My wife and I recently watched “Selma.” We both had difficulty sleeping for the next few nights, almost as if we had watched a horror show. Part of it was the recognition of how blatantly racist and unjust our country had been, even within living memory. Part of it was also our experience that racial and economic injustice continued to exist in so many ways, and that its correction would be anything but painless or smooth. As Martin Luther King Jr. wrote:

Whites, it must frankly be said, are not putting in a similar mass effort to reeducate themselves out of their racial ignorance. It is an aspect of their sense of superiority that the white people of America believe they have so little to learn. The reality of substantial investment to assist Negroes into the twentieth century, adjusting to Negro neighbors and genuine school integration, is still a nightmare for all too many white Americans. White America would have liked to believe that in the past ten years a mechanism had somehow been created that needed only orderly and smooth tending for the painless accomplishment of change. Yet this is precisely what has not been achieved. [….] These are the deepest causes for contemporary abrasions between the races. Loose and easy language about equality, resonant resolutions about brotherhood fall pleasantly on the ear, but for the Negro there is a credibility gap he cannot overlook. He remembers that with each modest advance the white population promptly raises the argument that the Negro has come far enough. Each step forward accents an ever-present tendency to backlash.

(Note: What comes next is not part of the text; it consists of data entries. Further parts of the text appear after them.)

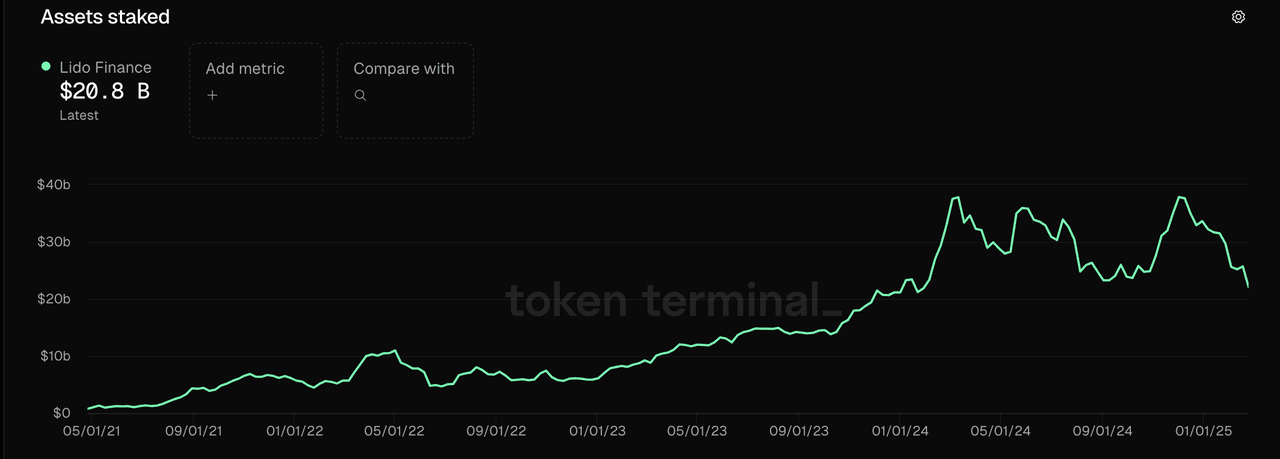Image resolution: width=1280 pixels, height=459 pixels.
Task: Toggle the Lido Finance legend series
Action: (x=105, y=68)

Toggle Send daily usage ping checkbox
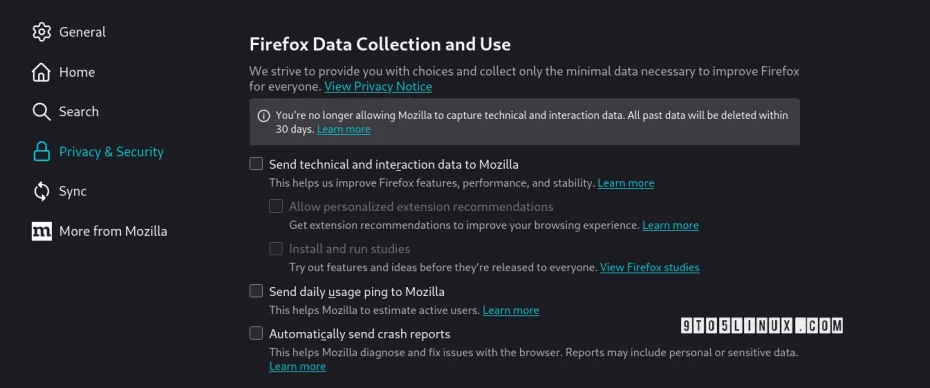[x=256, y=291]
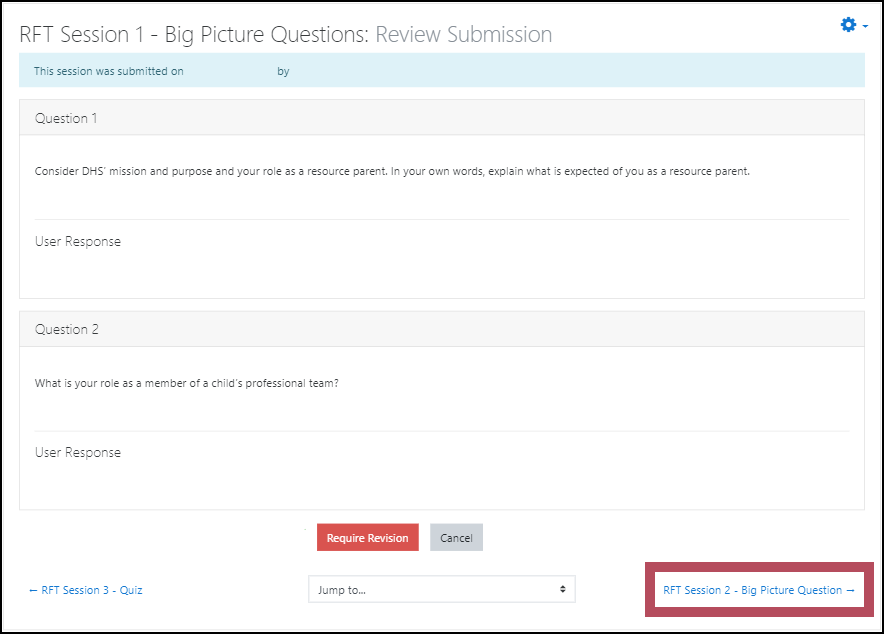The width and height of the screenshot is (884, 634).
Task: Click the session submitted info banner
Action: [x=441, y=70]
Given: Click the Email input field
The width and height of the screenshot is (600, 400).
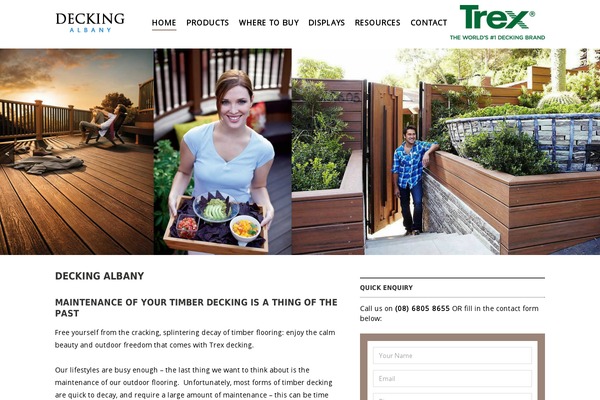Looking at the screenshot, I should click(452, 379).
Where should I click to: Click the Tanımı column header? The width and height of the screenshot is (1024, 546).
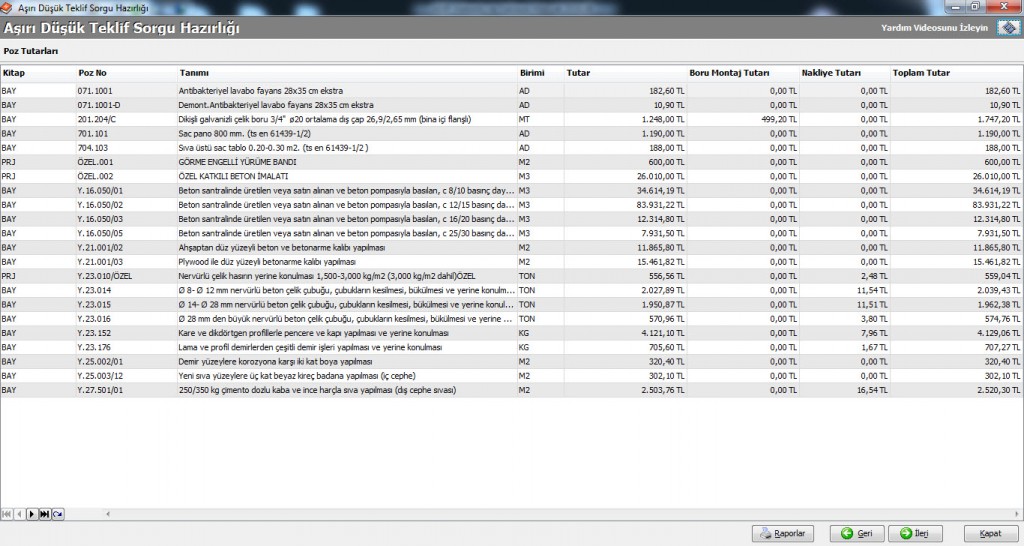tap(194, 73)
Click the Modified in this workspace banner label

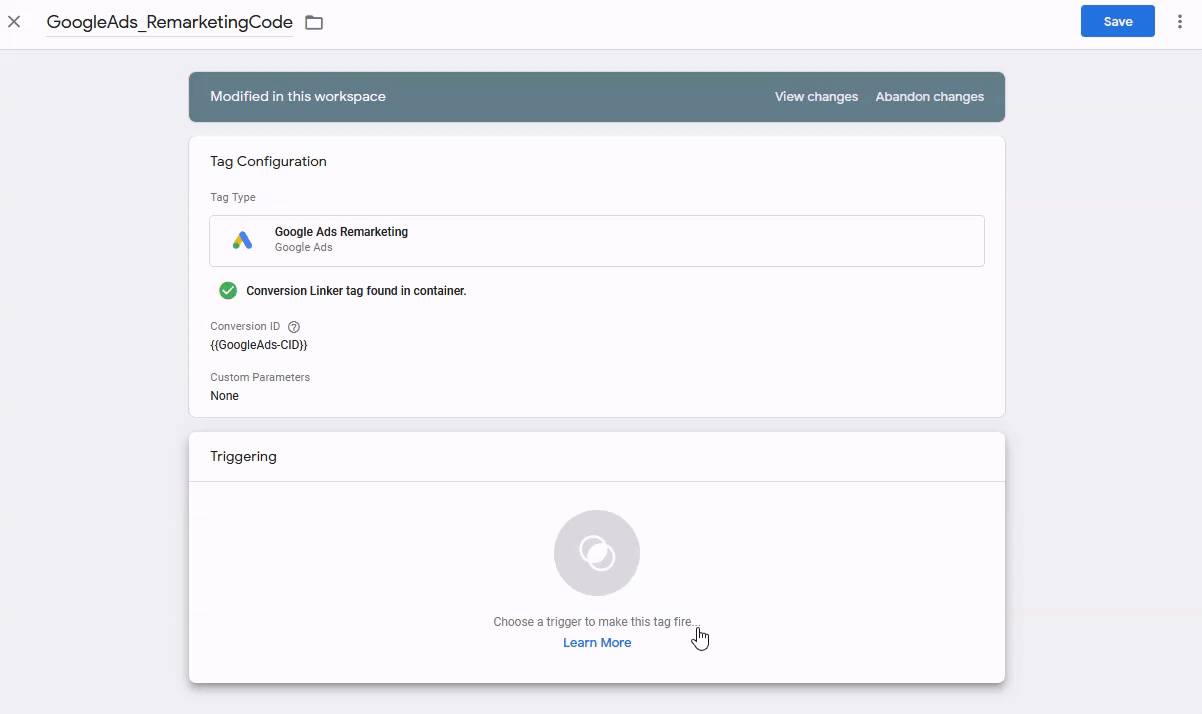[x=298, y=97]
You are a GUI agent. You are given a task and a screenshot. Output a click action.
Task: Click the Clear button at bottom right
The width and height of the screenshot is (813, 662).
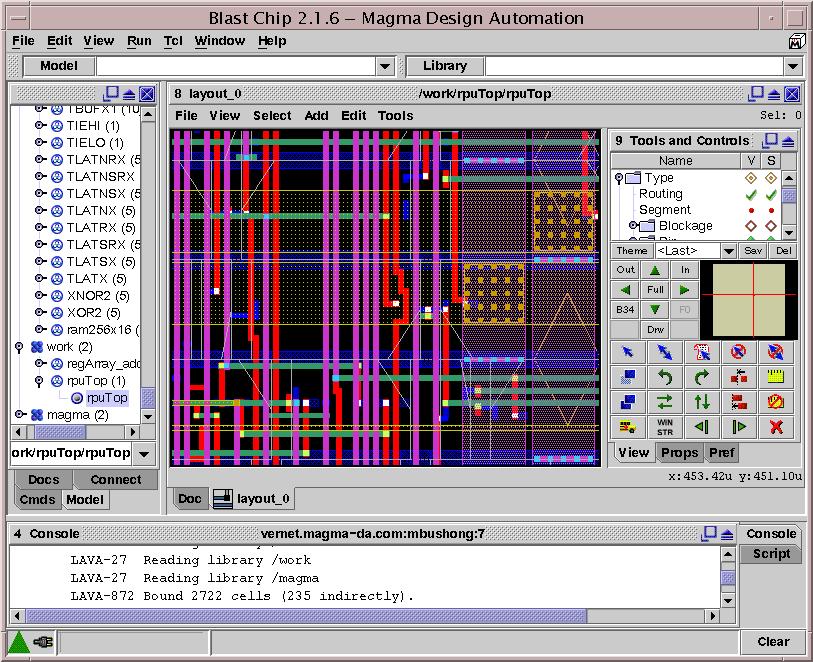(772, 641)
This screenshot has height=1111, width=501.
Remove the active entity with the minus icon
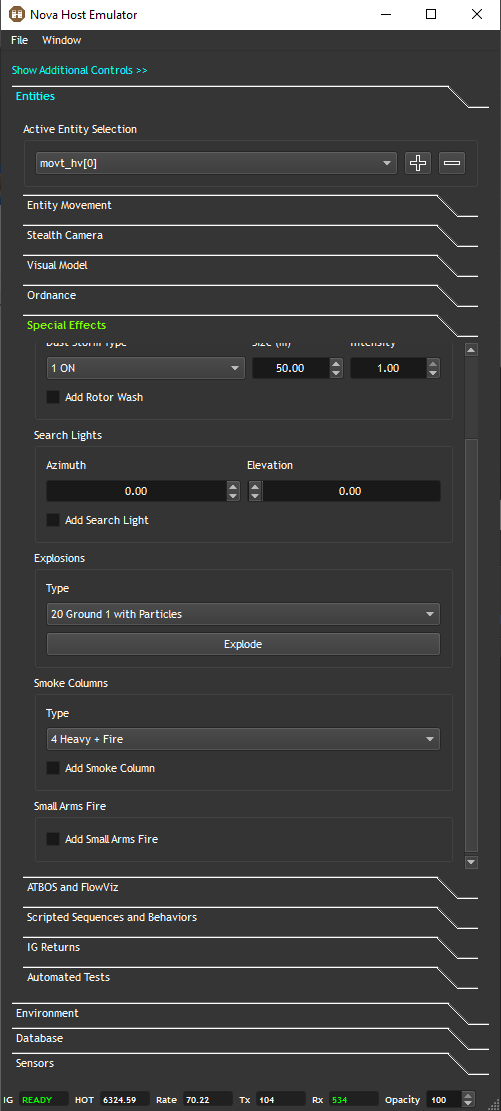point(452,163)
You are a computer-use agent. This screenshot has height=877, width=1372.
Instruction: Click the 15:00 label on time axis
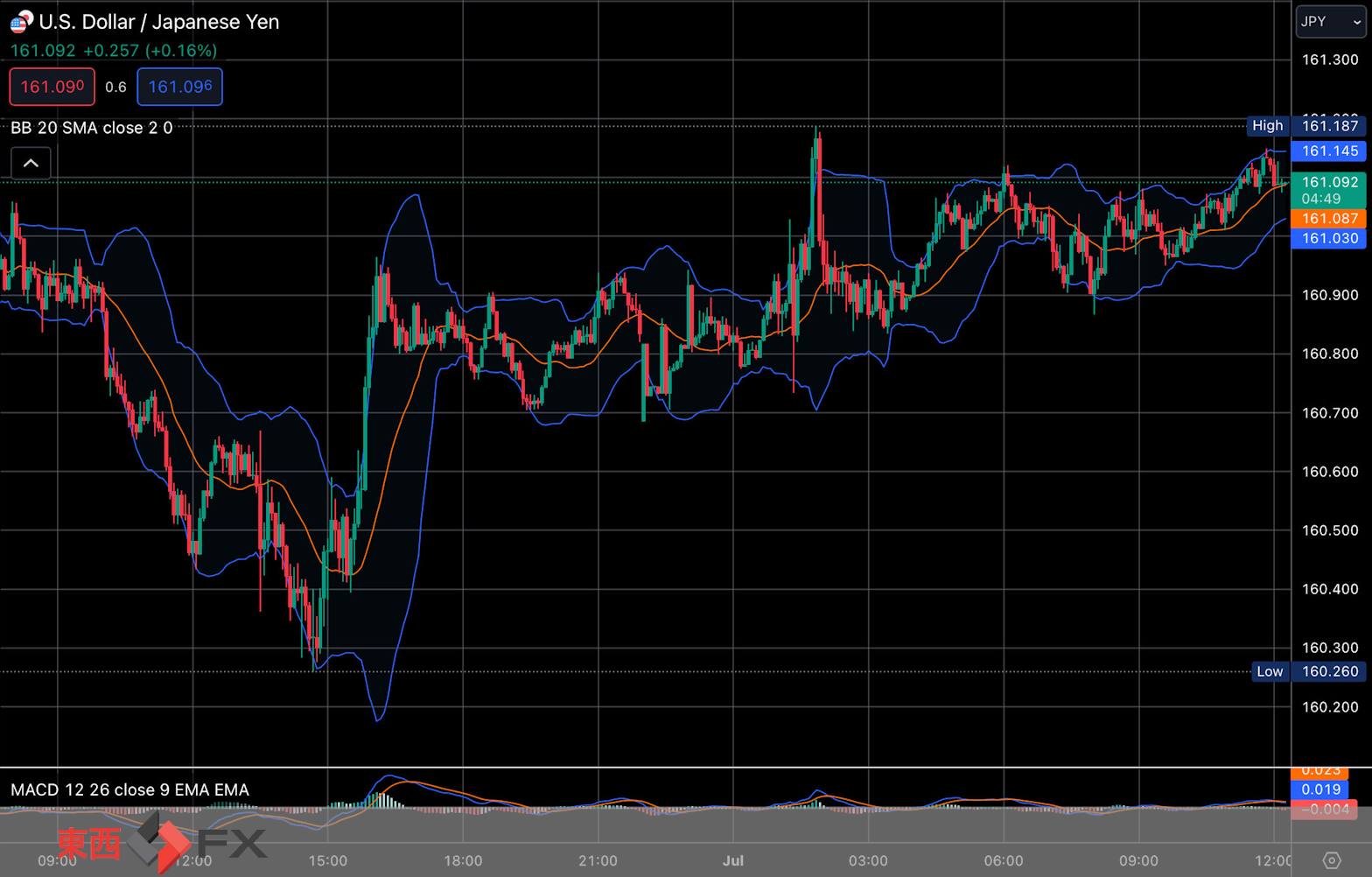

A small but very persistent voice in my head has wondered if our new life here simply affirms the reality of disparity: that our choice to live in a “better” neighborhood is an acknowledgment of our failure in a crazy experiment of integration and that we have now “come to our senses” to endorse the segregated way of life by quietly but steadily assimilating ourselves back into affluence.

I suppose that is why I feel ashamed. I feel weak and incapable. I feel spineless and lacking conviction. I feel guilty for having and enjoying good things, even though I would not begrudge them to anyone else. And even though I believe we did the right thing at the right time, even though I would not criticize someone else for making the same decisions we did, I still feel ashamed.

In such moments, I am reminded of how reconciliation will one day occur. It will take place in a single and unified City where there are no distinctions between the inner and the outer but will instead be commonly defined in reference to its identity as the home of God himself:

I saw the Holy City, the new Jerusalem, coming down out of heaven from God, prepared as a bride beautifully dressed for her husband. And I heard a loud voice from the throne saying, “Look! God’s dwelling place is now among the people, and he will dwell with them. They will be his people, and God himself will be with them and be their God. ‘He will wipe every tear from their eyes. There will be no more death’ or mourning or crying or pain, for the old order of things has passed away.”

Even as we stop to consider our next steps in the city and continue to seek its good, my wife and I are reminded that our ultimate responsibility and fealty is to follow Jesus where he leads. Our responsibility is to do justly, to love mercy, and to walk humbly with our God. We cannot explain fully why we are here now, nor can we assume we will stay for long, but in the presence and pursuit of Jesus we will come to know and be healed and be whole.